O teor da acusação é semelhante ao levado à Polícia em boletim de ocorrência registrado em agosto do ano passado, que teve repercussão nacional. De acordo com a promotora de Justiça, logo que foi eleito para a atual legislatura, Mário indicou K.P.M para o cargo de assessor de gabinete. Já no exercício do cargo, o parlamentar teria começado a assediar o funcionário, com o objetivo de manter relações sexuais com ele, sob ameaça de demissão. A prática, segundo Regislaine, ocorria no próprio gabinete do parlamentar, por meio de mensagens de voz ou de texto enviadas pelo celular e ainda via Facebook. Após o caso ter sido denunciado à Polícia, K.P.M. foi exonerado.

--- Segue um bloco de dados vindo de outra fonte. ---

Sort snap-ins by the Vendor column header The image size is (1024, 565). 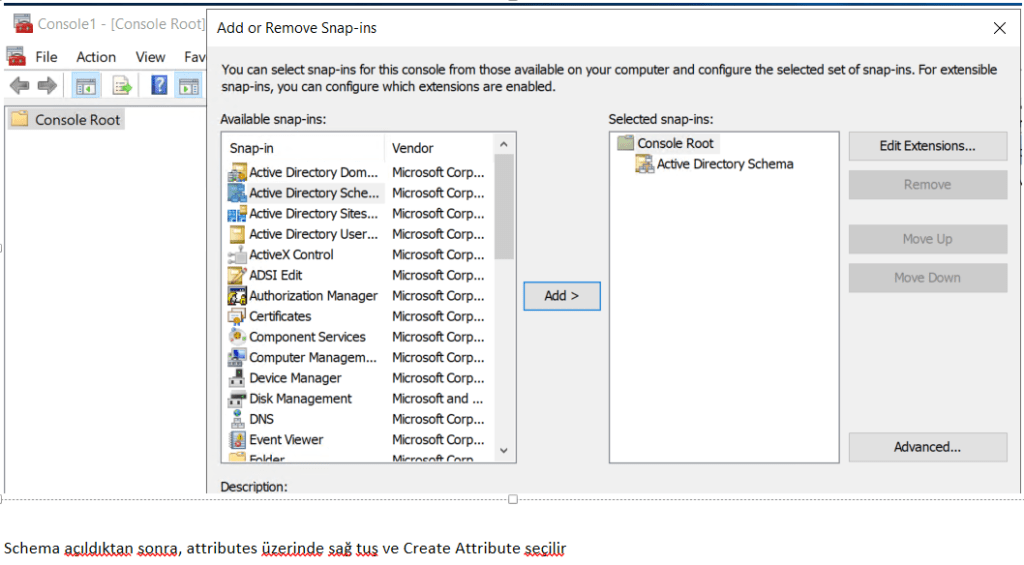[436, 148]
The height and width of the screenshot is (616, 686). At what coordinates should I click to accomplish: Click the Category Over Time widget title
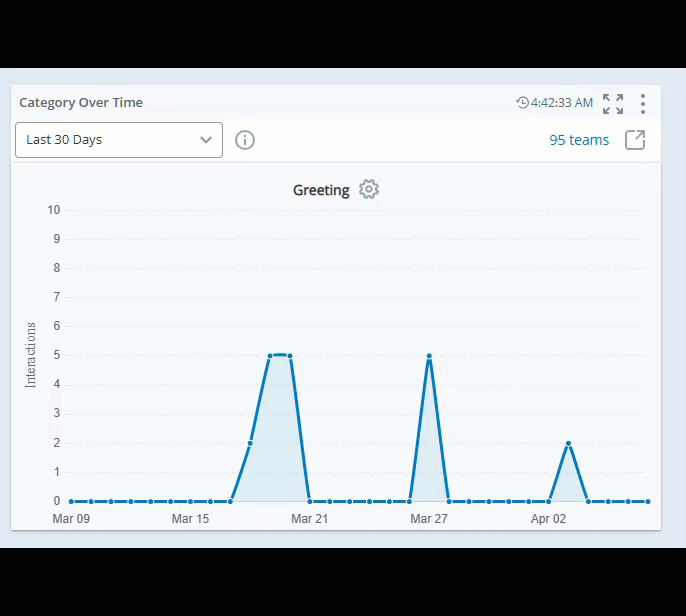pos(81,103)
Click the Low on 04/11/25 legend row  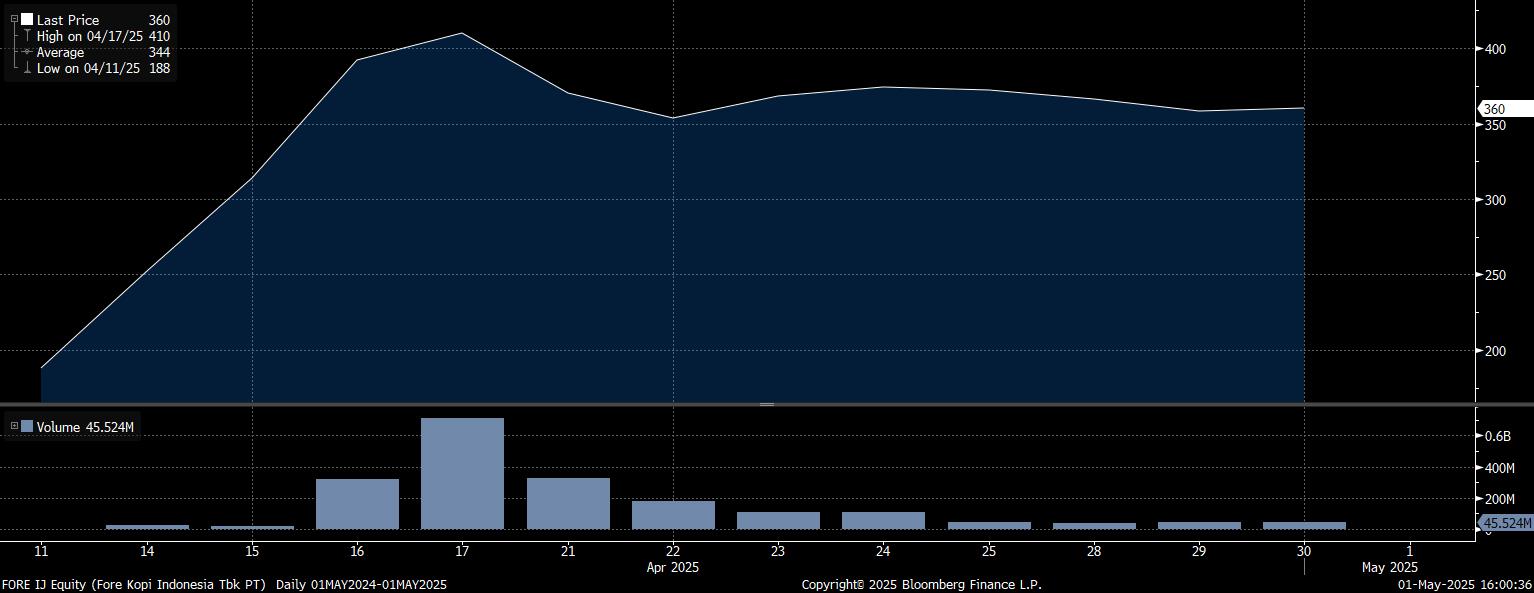pyautogui.click(x=88, y=68)
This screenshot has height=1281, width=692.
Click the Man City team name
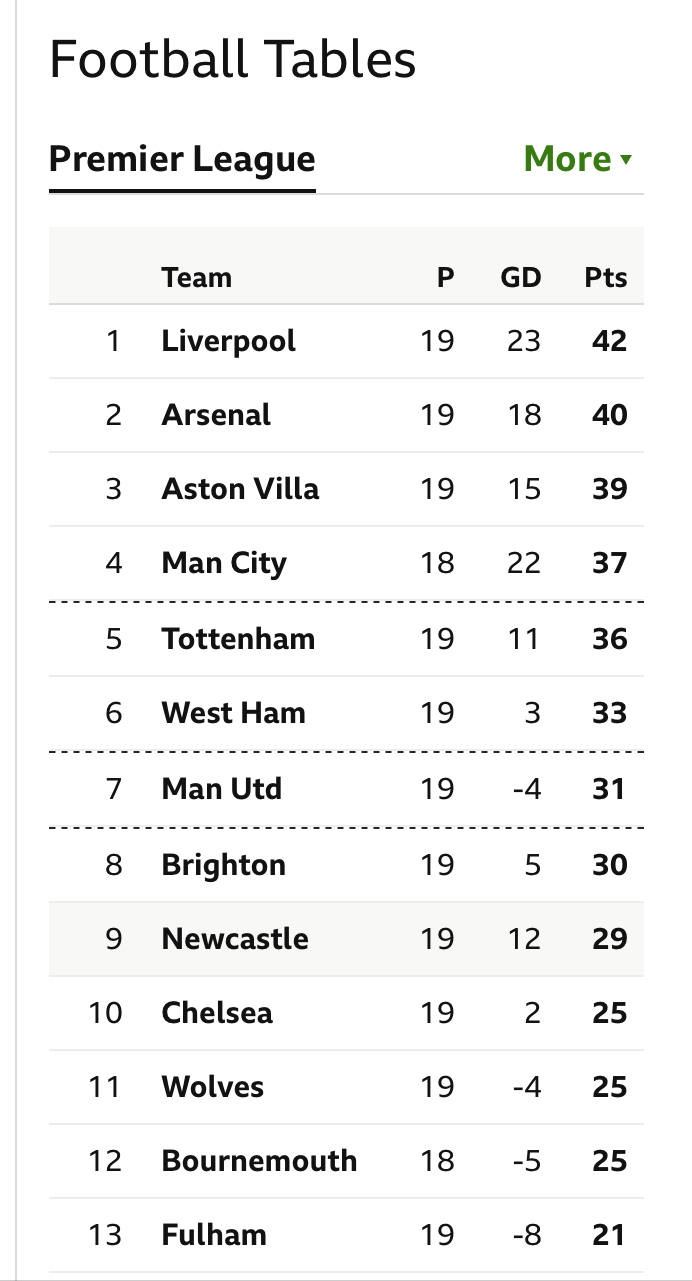tap(224, 563)
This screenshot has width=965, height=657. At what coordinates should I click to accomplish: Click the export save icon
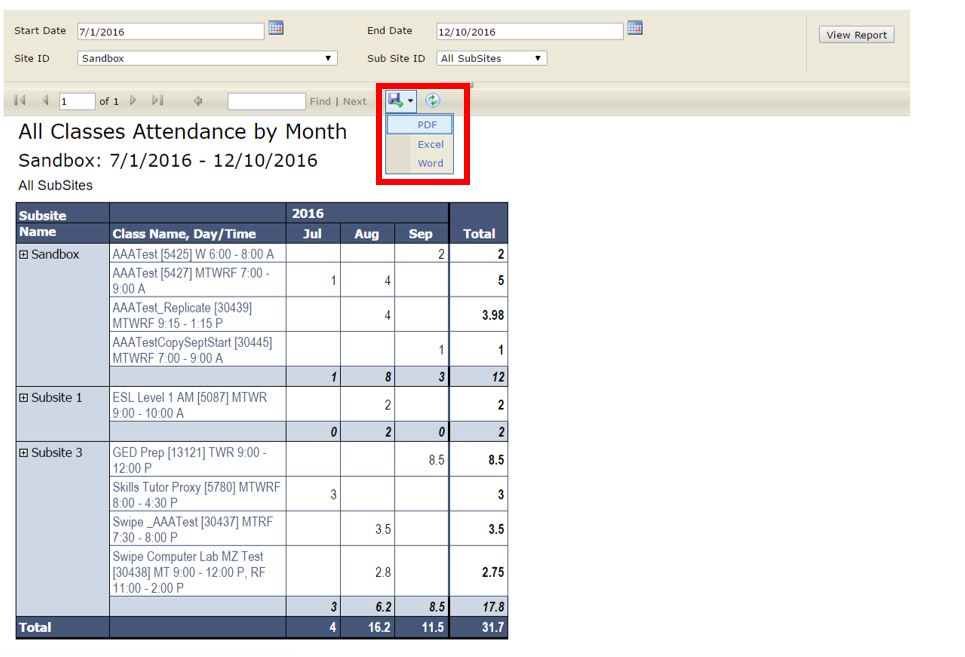pos(397,101)
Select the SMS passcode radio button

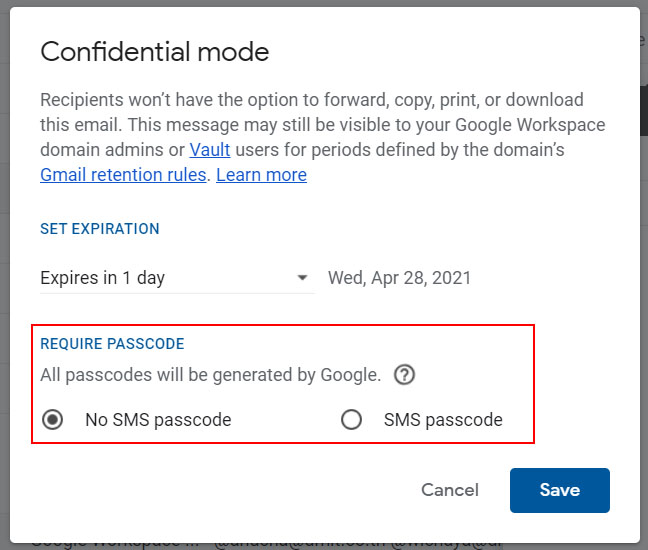click(351, 419)
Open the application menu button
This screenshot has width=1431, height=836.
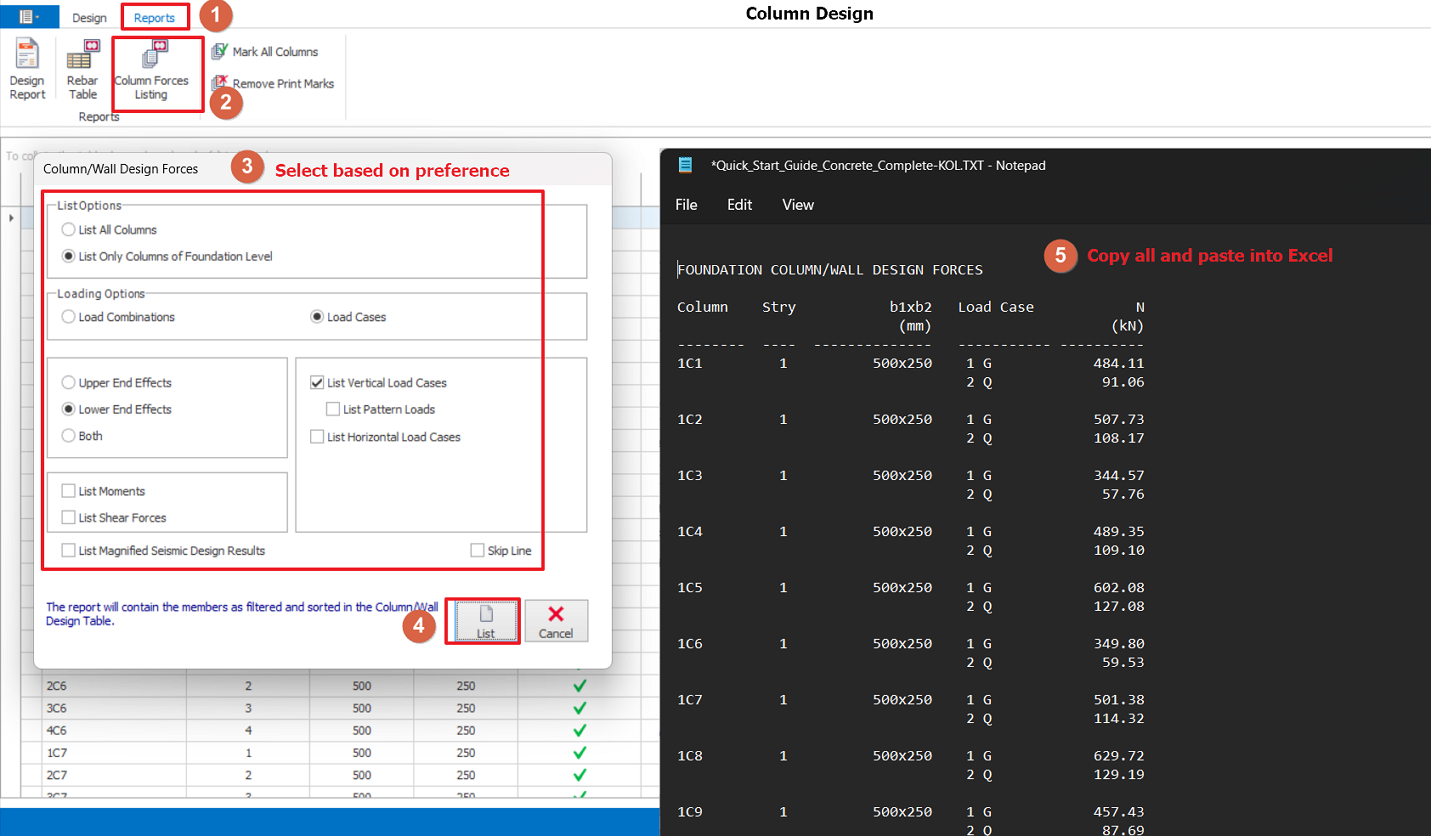point(30,17)
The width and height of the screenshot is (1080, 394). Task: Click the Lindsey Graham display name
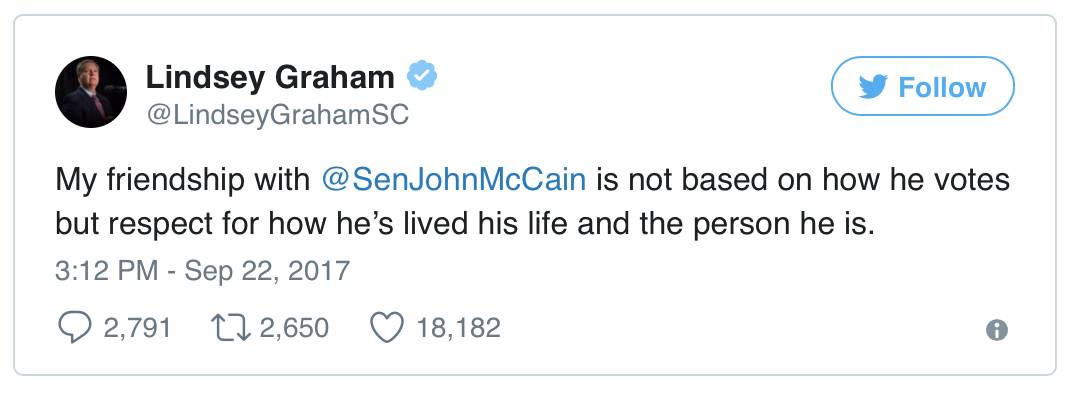pos(270,77)
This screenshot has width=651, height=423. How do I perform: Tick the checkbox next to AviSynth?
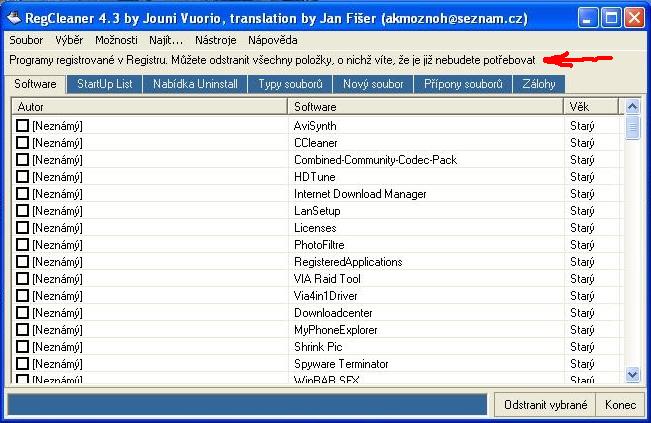(x=22, y=126)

Para a promotora, o episódio caracteriza improbidade pelo fato de o praticante se valer de sua condição superior hierárquica em relação à vítima. Ela argumenta ainda que a prática de improbidade pode ser atribuída à violação dos princípios da constitucionais da moralidade, impessoalidade e legalidade.
Procurado ontem pela reportagem, o vereador disse que ainda não tinha sido notificado da decisão.